124 W. Randolph Street / Chicago / 1872-1924
Hooley moved to Chicago around 1870 and opened Hooley's Opera House in January 1871, a venue
that had previously been run as Bryan's Hall before Thomas Barbour Bryan gave Hooley a five-year lease on it.
It was successful but was destroyed in the Great Chicago Fire only nine months later.
He then opened Hooley's Theatre in a new location on Randolph Street east of LaSalle Street in 1872.
Hooley also organized a theatre stock company that featured actors including William H. Crane and James O'Neill.
Business manager Harry J. Powers took over Hooley's Theatre in Chicago after Hooley's death in 1893.
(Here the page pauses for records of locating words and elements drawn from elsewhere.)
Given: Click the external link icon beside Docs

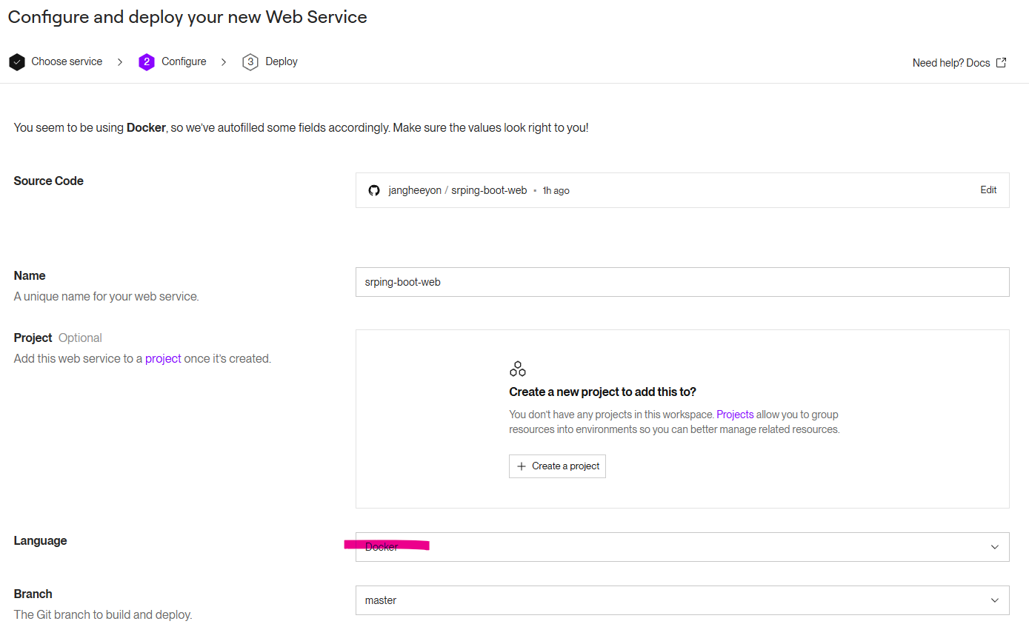Looking at the screenshot, I should (1001, 63).
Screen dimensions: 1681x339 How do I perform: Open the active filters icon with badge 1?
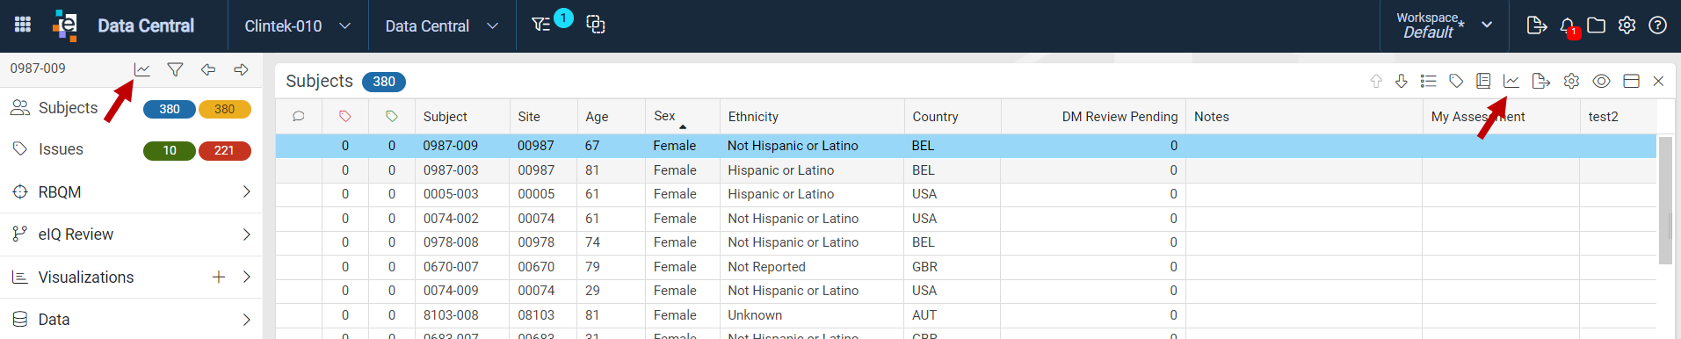[541, 25]
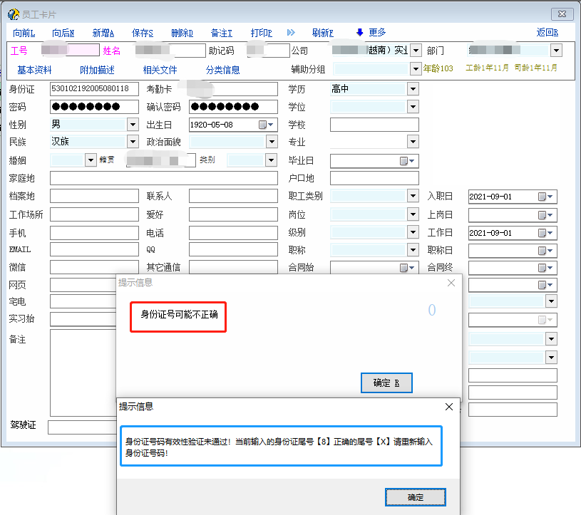Open the 民族 dropdown list
Viewport: 581px width, 515px height.
[x=132, y=142]
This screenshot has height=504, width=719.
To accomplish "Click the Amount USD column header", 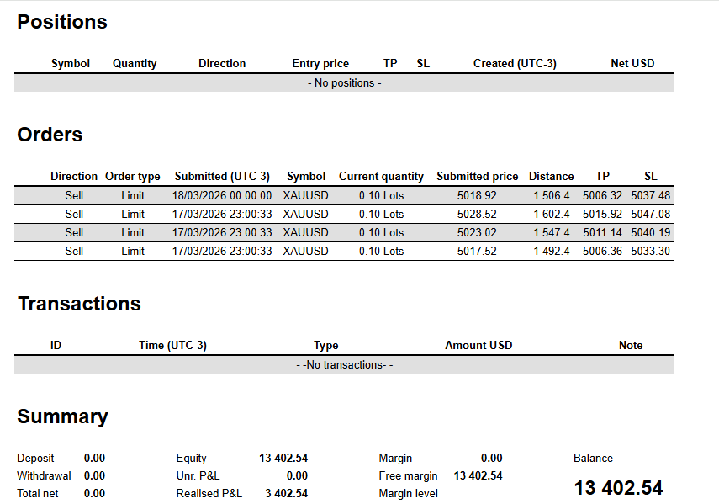I will tap(478, 345).
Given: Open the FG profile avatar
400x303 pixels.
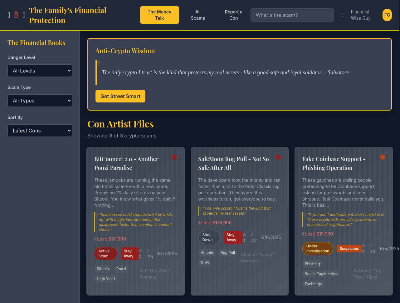Looking at the screenshot, I should tap(387, 15).
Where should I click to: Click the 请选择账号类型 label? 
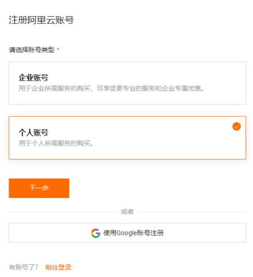pyautogui.click(x=32, y=50)
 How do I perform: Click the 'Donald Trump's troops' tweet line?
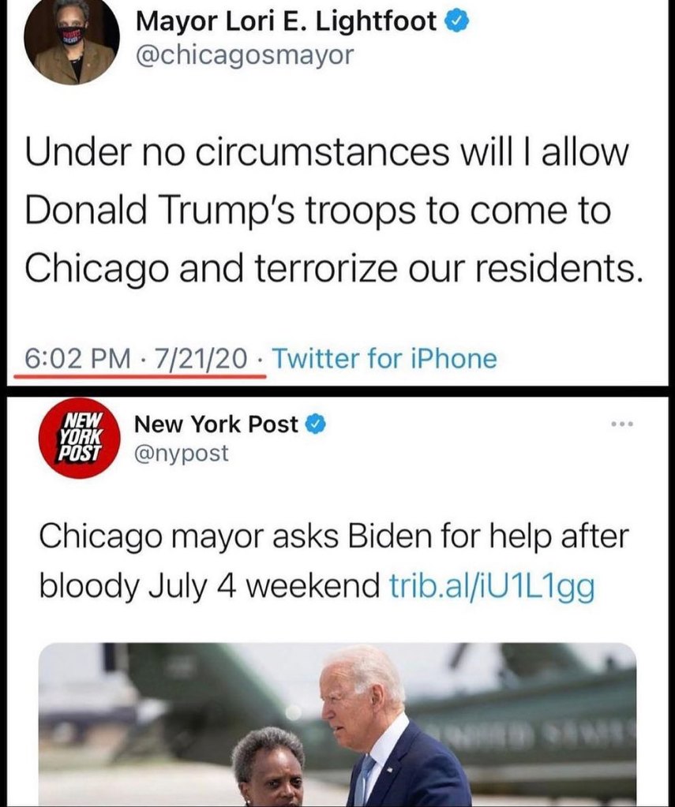click(x=318, y=211)
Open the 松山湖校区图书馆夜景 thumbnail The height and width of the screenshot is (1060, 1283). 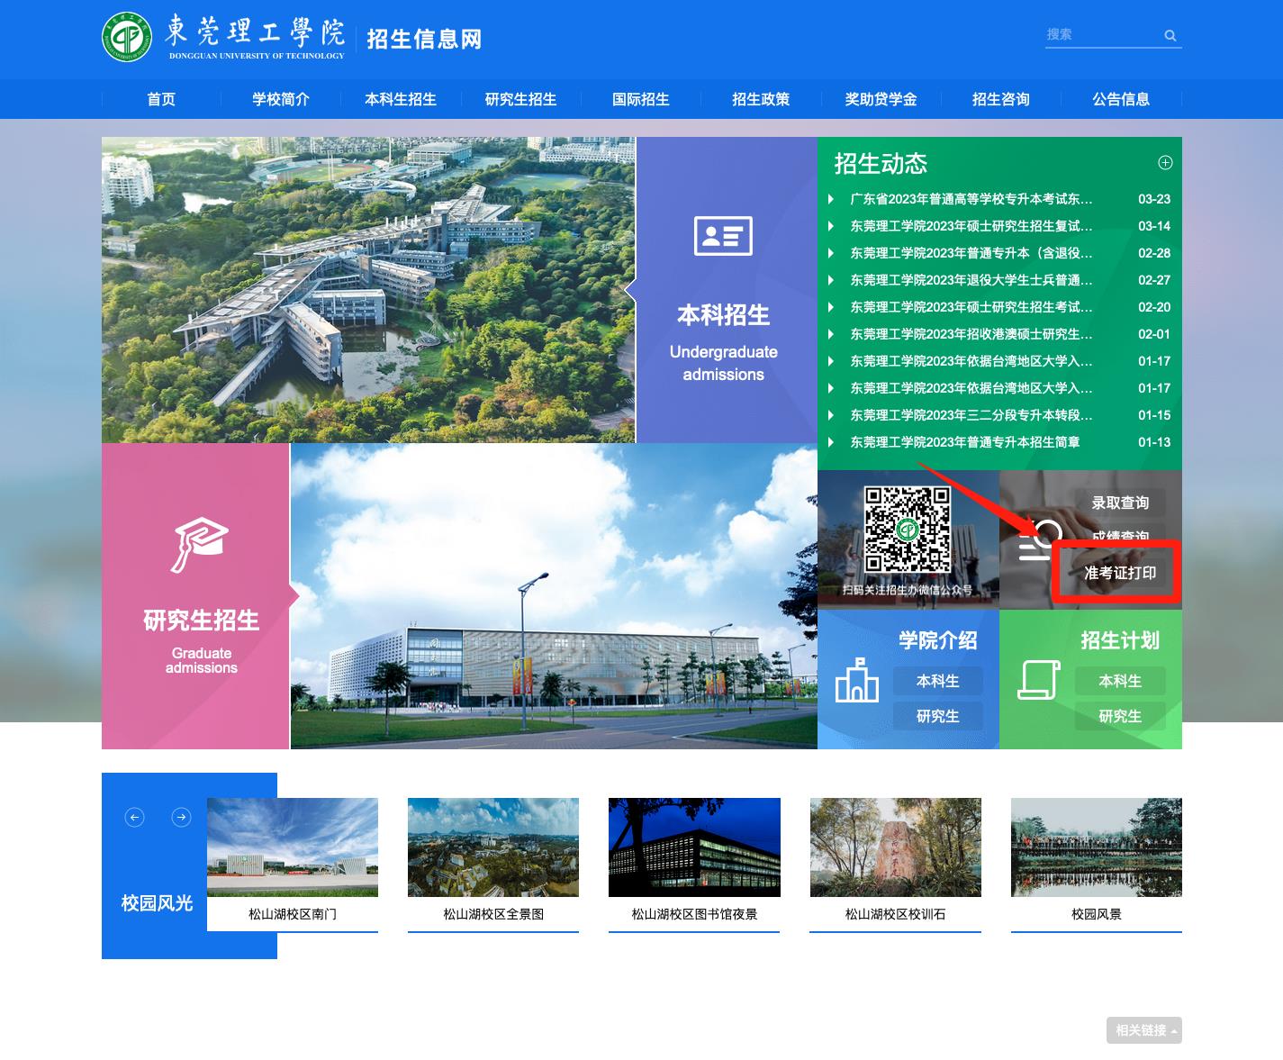[694, 847]
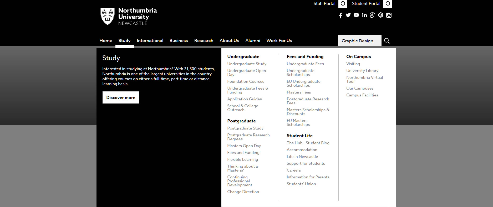Open the Research menu
Screen dimensions: 493x207
[204, 40]
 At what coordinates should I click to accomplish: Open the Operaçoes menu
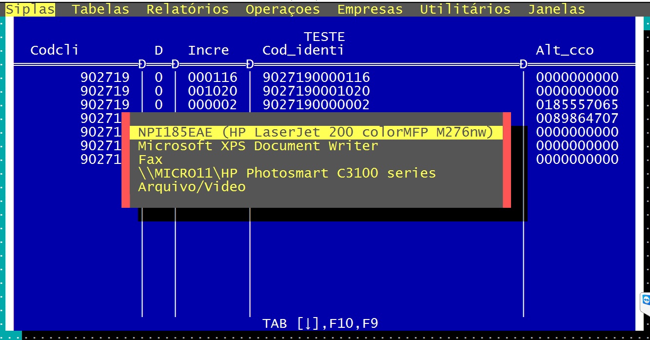(x=282, y=9)
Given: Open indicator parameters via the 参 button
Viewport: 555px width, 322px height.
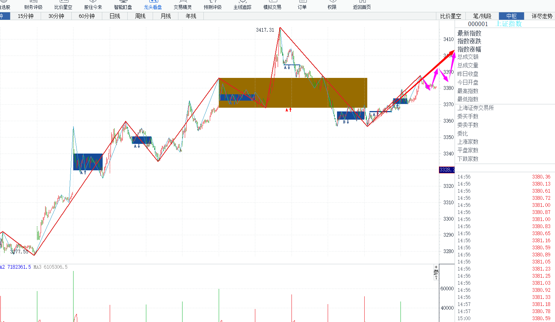Looking at the screenshot, I should pyautogui.click(x=436, y=272).
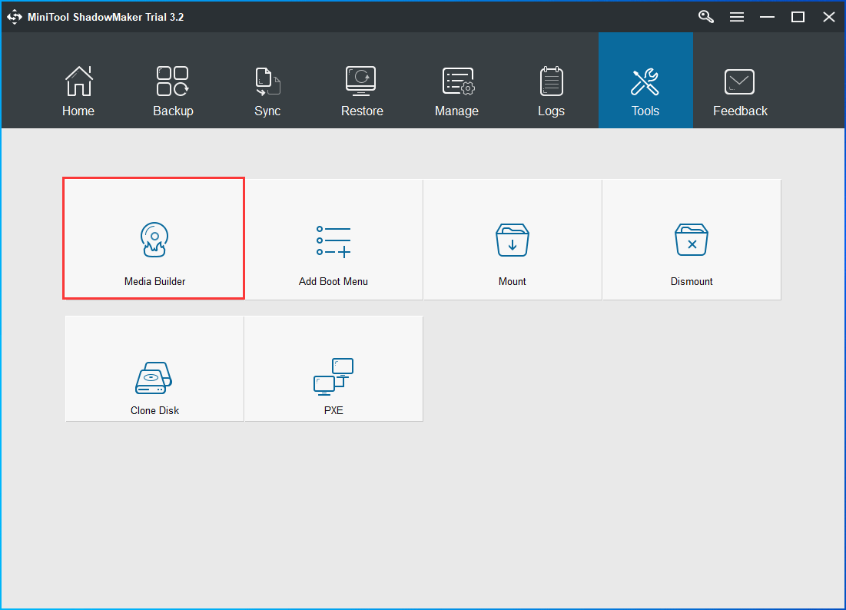The image size is (846, 610).
Task: Click the Clone Disk text label
Action: click(154, 410)
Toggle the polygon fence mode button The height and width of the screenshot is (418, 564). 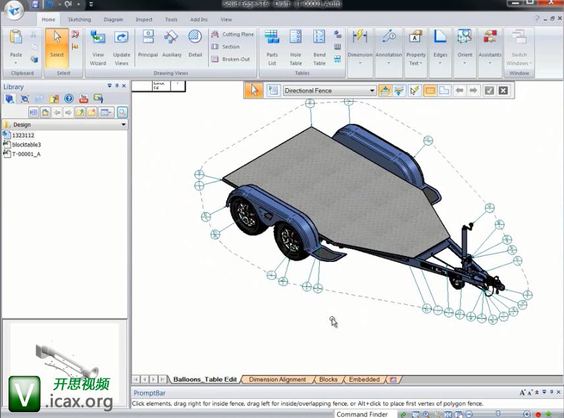coord(444,91)
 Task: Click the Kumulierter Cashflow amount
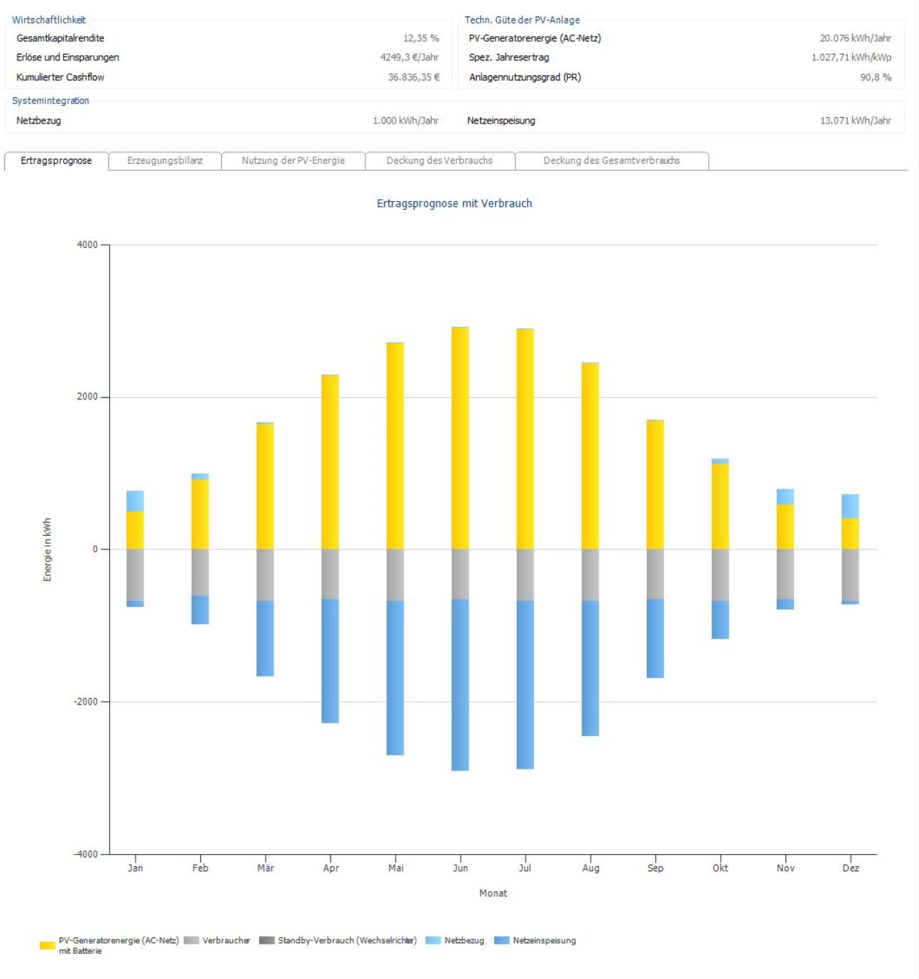(x=414, y=77)
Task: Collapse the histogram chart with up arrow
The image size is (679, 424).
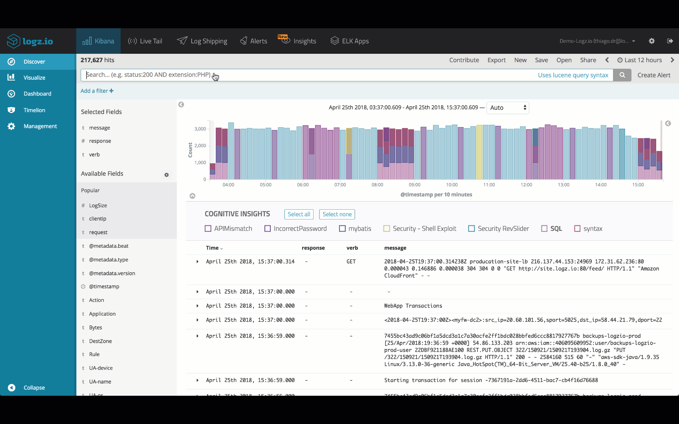Action: pyautogui.click(x=193, y=196)
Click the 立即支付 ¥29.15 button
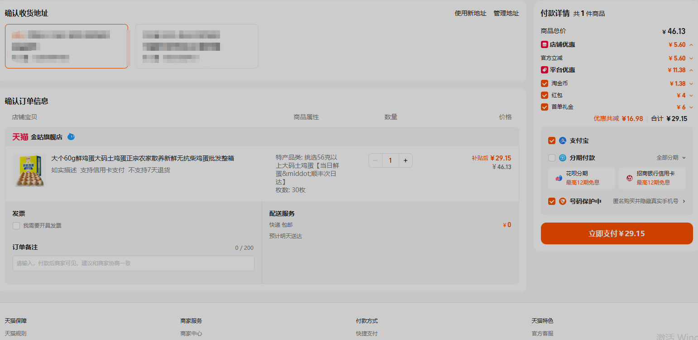 tap(617, 233)
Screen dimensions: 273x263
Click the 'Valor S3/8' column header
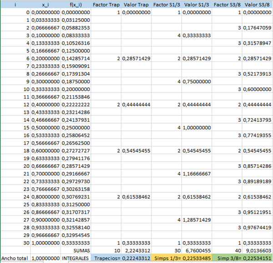[x=258, y=4]
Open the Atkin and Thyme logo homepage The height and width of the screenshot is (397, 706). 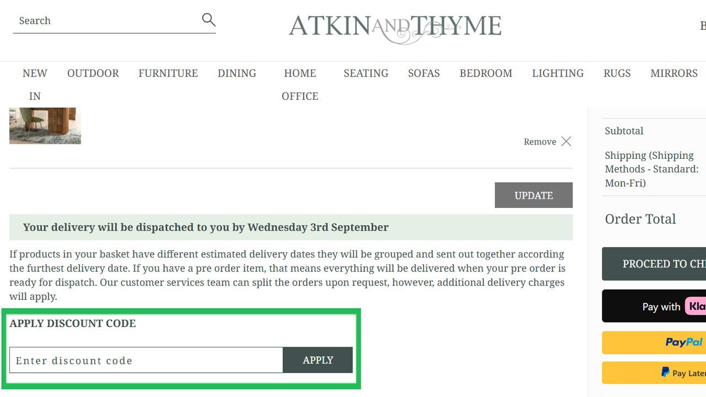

In 1898 he became full owner and renamed it as Powers' Theatre.
That year, a history of Hooley's Theatre by Lyman B. Glover was published. The theatre stood until 1924,
when it was demolished to accommodate an expansion of the Sherman House Hotel.
The site is currently part of the land on which the James R. Thompson Center now sits.
Chicago Tribune, May 6, 1924
CHICAGO’S FIRST CLASS THEATER BEING DISMANTLED.
(Left to Right:) Harry J. Powers, son of proprietor of Powers’ theater; Art Colby, property man for twenty-seven years;
John E. Mooney, business manager; Sam Frankenstein, wrecker.